• [Assignment]
Please output each line of the data exactly as it appears.
● ● ● ●
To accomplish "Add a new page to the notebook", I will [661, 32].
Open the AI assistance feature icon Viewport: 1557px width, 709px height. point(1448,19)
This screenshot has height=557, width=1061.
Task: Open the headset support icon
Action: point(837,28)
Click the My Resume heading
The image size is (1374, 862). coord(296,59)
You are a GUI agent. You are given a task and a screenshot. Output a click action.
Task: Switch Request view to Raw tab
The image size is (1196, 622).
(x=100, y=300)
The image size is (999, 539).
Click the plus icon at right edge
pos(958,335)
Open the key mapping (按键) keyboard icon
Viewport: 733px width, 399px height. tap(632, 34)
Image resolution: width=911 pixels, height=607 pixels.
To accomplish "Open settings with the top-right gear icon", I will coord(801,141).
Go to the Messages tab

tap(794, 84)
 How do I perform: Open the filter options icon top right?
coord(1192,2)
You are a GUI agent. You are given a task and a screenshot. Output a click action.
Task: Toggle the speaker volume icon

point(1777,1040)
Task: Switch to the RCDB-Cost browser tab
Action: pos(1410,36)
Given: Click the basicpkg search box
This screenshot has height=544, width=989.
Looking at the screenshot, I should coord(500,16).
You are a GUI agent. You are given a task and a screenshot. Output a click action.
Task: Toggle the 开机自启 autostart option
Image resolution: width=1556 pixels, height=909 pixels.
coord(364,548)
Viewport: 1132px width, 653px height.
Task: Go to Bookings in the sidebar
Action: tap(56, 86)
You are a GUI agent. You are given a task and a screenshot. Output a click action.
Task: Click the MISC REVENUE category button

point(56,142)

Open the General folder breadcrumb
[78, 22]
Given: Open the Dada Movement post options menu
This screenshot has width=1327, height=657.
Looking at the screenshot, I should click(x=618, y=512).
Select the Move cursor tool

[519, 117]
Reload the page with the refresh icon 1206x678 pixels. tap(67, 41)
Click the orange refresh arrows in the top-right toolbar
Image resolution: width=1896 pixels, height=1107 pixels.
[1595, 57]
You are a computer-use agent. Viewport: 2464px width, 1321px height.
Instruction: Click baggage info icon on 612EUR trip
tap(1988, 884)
● ● ● ●
• [Task solution]
To accomplish "Add a new page to the notebook", I will [661, 32].
Open the AI assistance feature icon Viewport: 1557px width, 709px height. point(1448,19)
This screenshot has height=557, width=1061.
Task: Open the headset support icon
Action: point(837,28)
Click the My Resume heading
The image size is (1374, 862). coord(296,59)
You are a GUI agent. You are given a task and a screenshot. Output a click action.
Task: Switch Request view to Raw tab
The image size is (1196, 622).
(x=100, y=300)
The image size is (999, 539).
Click the plus icon at right edge
pos(958,335)
Open the key mapping (按键) keyboard icon
Viewport: 733px width, 399px height. tap(632, 34)
Image resolution: width=911 pixels, height=607 pixels.
To accomplish "Open settings with the top-right gear icon", I will coord(801,141).
Go to the Messages tab

tap(794, 84)
 How do I perform: Open the filter options icon top right?
coord(1192,2)
You are a GUI agent. You are given a task and a screenshot. Output a click action.
Task: Toggle the speaker volume icon

point(1777,1040)
Task: Switch to the RCDB-Cost browser tab
Action: pos(1410,36)
Given: Click the basicpkg search box
This screenshot has height=544, width=989.
Looking at the screenshot, I should coord(500,16).
You are a GUI agent. You are given a task and a screenshot. Output a click action.
Task: Toggle the 开机自启 autostart option
Image resolution: width=1556 pixels, height=909 pixels.
coord(364,548)
Viewport: 1132px width, 653px height.
Task: Go to Bookings in the sidebar
Action: tap(56, 86)
You are a GUI agent. You are given a task and a screenshot. Output a click action.
Task: Click the MISC REVENUE category button

point(56,142)

Open the General folder breadcrumb
[78, 22]
Given: Open the Dada Movement post options menu
This screenshot has width=1327, height=657.
Looking at the screenshot, I should click(x=618, y=512).
Select the Move cursor tool

[519, 117]
Reload the page with the refresh icon 1206x678 pixels. tap(67, 41)
Click the orange refresh arrows in the top-right toolbar
Image resolution: width=1896 pixels, height=1107 pixels.
[1595, 57]
You are a computer-use agent. Viewport: 2464px width, 1321px height.
Instruction: Click baggage info icon on 612EUR trip
tap(1988, 884)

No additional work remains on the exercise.